## What is required:
Beginning at the line with "Task: Click the Brave Shields lion icon", output each line to the end of the listing below exactly, please.
##### Provided material #####
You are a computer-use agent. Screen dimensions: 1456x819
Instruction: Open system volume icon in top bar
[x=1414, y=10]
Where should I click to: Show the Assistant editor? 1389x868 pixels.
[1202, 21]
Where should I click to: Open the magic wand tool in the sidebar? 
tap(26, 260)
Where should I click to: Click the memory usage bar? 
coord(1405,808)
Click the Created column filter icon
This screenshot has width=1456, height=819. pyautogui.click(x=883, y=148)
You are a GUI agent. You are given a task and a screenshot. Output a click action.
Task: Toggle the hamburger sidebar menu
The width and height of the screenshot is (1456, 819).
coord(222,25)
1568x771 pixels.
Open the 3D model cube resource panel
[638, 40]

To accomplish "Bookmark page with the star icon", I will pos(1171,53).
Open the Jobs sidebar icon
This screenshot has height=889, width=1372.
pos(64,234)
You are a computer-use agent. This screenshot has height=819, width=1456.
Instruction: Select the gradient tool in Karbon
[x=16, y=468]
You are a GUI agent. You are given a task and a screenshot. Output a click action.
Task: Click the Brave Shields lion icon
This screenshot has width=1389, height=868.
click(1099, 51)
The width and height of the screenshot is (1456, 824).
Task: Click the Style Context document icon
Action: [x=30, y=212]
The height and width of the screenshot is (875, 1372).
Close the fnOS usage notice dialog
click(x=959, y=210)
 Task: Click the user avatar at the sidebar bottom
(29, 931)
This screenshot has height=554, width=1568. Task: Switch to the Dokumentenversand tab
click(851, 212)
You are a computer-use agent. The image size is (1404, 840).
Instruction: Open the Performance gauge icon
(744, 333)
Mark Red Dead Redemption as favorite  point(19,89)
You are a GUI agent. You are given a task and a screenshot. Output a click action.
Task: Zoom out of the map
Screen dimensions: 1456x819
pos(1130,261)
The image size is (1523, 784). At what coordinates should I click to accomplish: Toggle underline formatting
#####
## Task response:
Task: Click the Brave Shields lion icon
This screenshot has width=1389, height=868.
click(1099, 51)
The width and height of the screenshot is (1456, 824).
Task: Click the Style Context document icon
Action: [x=30, y=212]
The height and width of the screenshot is (875, 1372).
Close the fnOS usage notice dialog
click(x=959, y=210)
 Task: Click the user avatar at the sidebar bottom
(29, 931)
This screenshot has height=554, width=1568. Task: Switch to the Dokumentenversand tab
click(851, 212)
You are a computer-use agent. The image size is (1404, 840).
Instruction: Open the Performance gauge icon
(744, 333)
Mark Red Dead Redemption as favorite  point(19,89)
You are a GUI agent. You are given a task and a screenshot. Output a click action.
Task: Zoom out of the map
Screen dimensions: 1456x819
pos(1130,261)
The image size is (1523, 784). At what coordinates should I click to accomplish: Toggle underline formatting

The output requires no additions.